Pour limiter le trafic sous le tunnel de Fourvière et éviter un important report sur les autres communes de la Métropole, plusieurs leviers sont à actionner :

– éloigner de l’agglomération l’intégralité du trafic de transit (pour info : 44 000 véhicules par jour entre le nord et le sud de l’agglomération dont 25 000 sur la rocade déjà en partie saturée), notamment en exploitant mieux le potentiel de l’A 432 aujourd’hui trop peu utilisée car mal connectée et surtout payante ; Et il est indispensable pour cela de ne pas faire déboucher la future A45 dans l’agglomération mais bien de la connecter plus au sud comme le prévoyait la DTA de 2006

– développer massivement les transports en commun. Certes  le plan de mandat du Sytral comporte déjà jusqu’en 2020 des projets structurants comme le prolongement du métro B ou du T1 mais face à un tel projet, il semble déjà tout à fait insuffisant.

Il convient donc d’intensifier encore les efforts dans la perspective de la transformation de l’A6/A7 afin de développer une offre attrayante de transports en commun sur l’ensemble du territoire, et tout particulièrement les entrées Nord et Ouest, seul moyen de limiter le recours à l’automobile.

Ces différentes mesures ont des temporalités différentes. Mais il est indispensable d’anticiper dès à présent les conséquences du déclassement et de créer, avant la réduction des capacités de trafic de la liaison urbaine A6/A7, une offre nouvelle, massive et attrayante de transports en commun, tant par train, tram, métro que par autobus ainsi que la création de parcs relais correspondants.
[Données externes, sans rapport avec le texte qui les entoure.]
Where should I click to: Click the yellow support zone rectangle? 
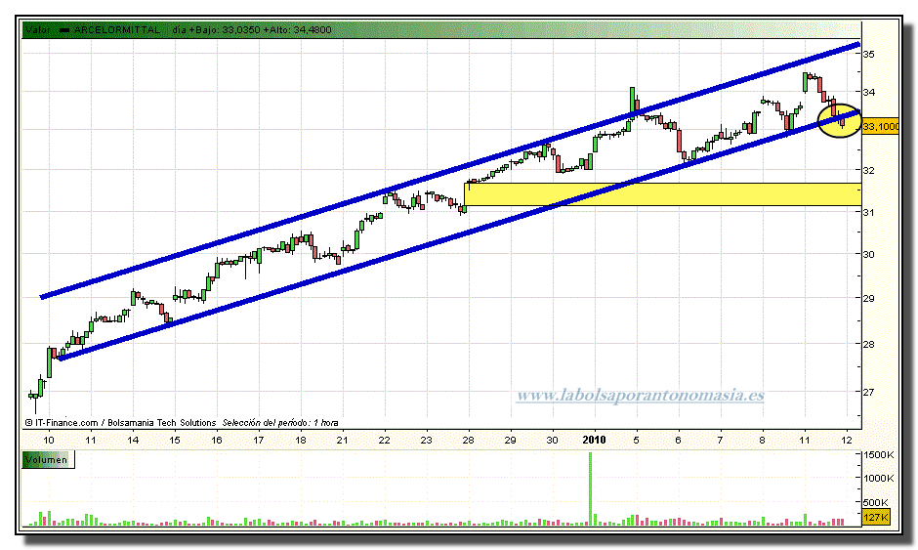click(662, 193)
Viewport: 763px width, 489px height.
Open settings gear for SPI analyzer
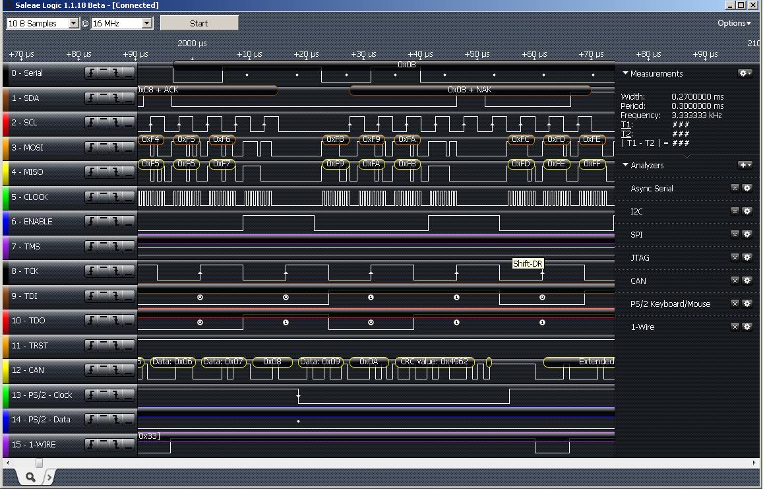[x=747, y=234]
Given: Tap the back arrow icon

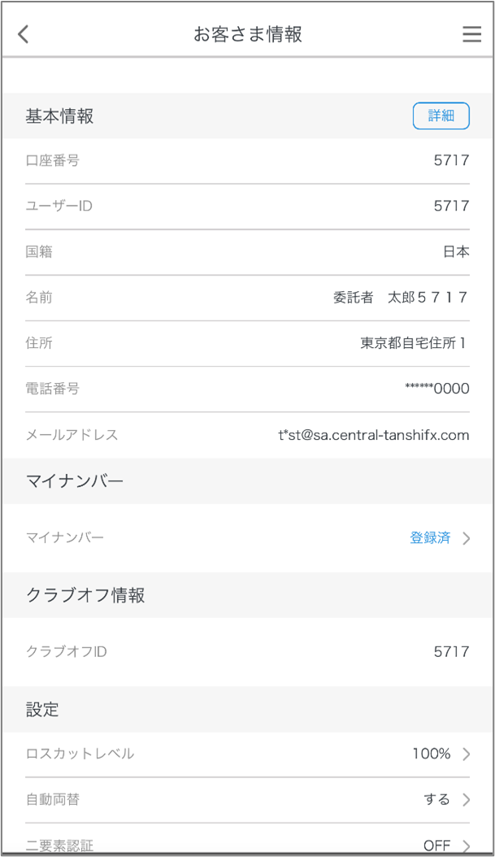Looking at the screenshot, I should [x=24, y=34].
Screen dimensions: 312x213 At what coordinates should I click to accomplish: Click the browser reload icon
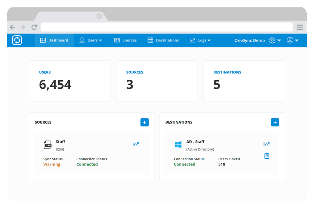click(x=34, y=27)
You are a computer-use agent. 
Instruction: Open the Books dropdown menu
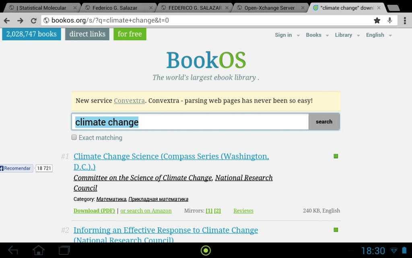pos(317,35)
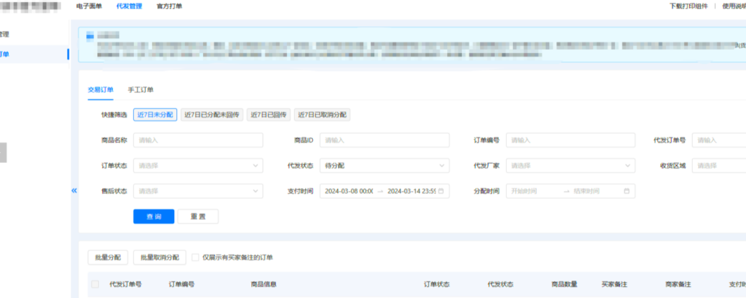This screenshot has height=298, width=746.
Task: Click the 下载打印组件 link
Action: (688, 6)
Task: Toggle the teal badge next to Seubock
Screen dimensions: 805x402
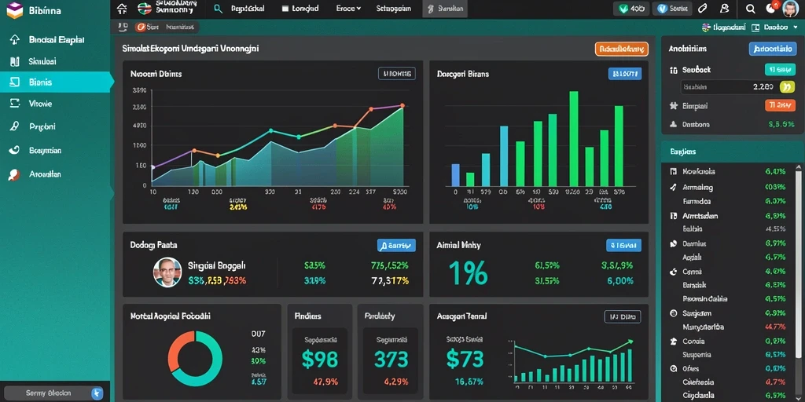Action: [780, 70]
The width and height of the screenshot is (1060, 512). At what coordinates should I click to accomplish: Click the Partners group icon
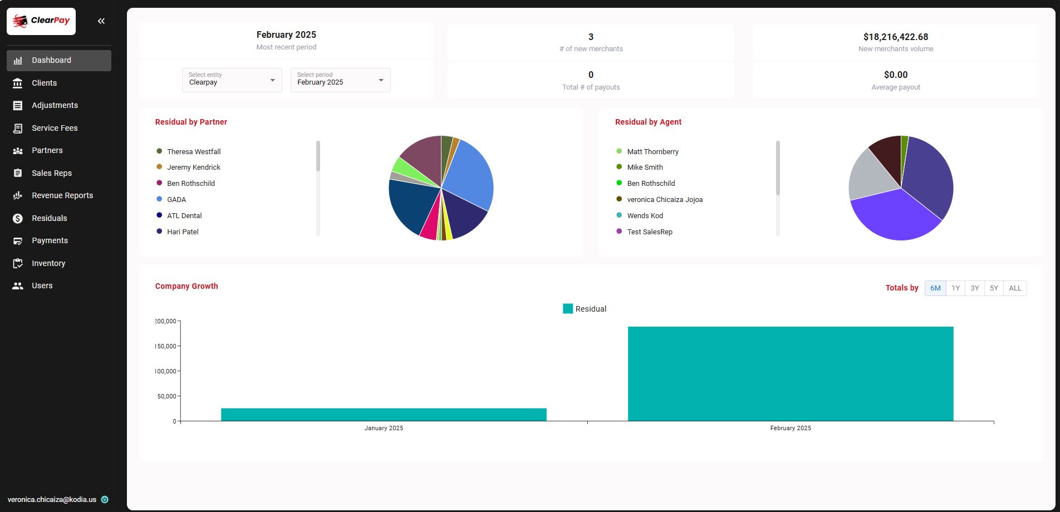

Faute de cette indispensable symétrie, les conséquences inévitables en matière de report de trafic et donc d’acceptation par la population se révéleraient potentiellement désastreuses.

A tout cela s’ajoute la question de la politique des transports de la région, notamment pour le réseau ferré. Une coordination étroite nous semble indispensable surtout en cette période où les marges de manœuvres financières sont de plus en plus contraintes.

Je vous remercie de votre attention.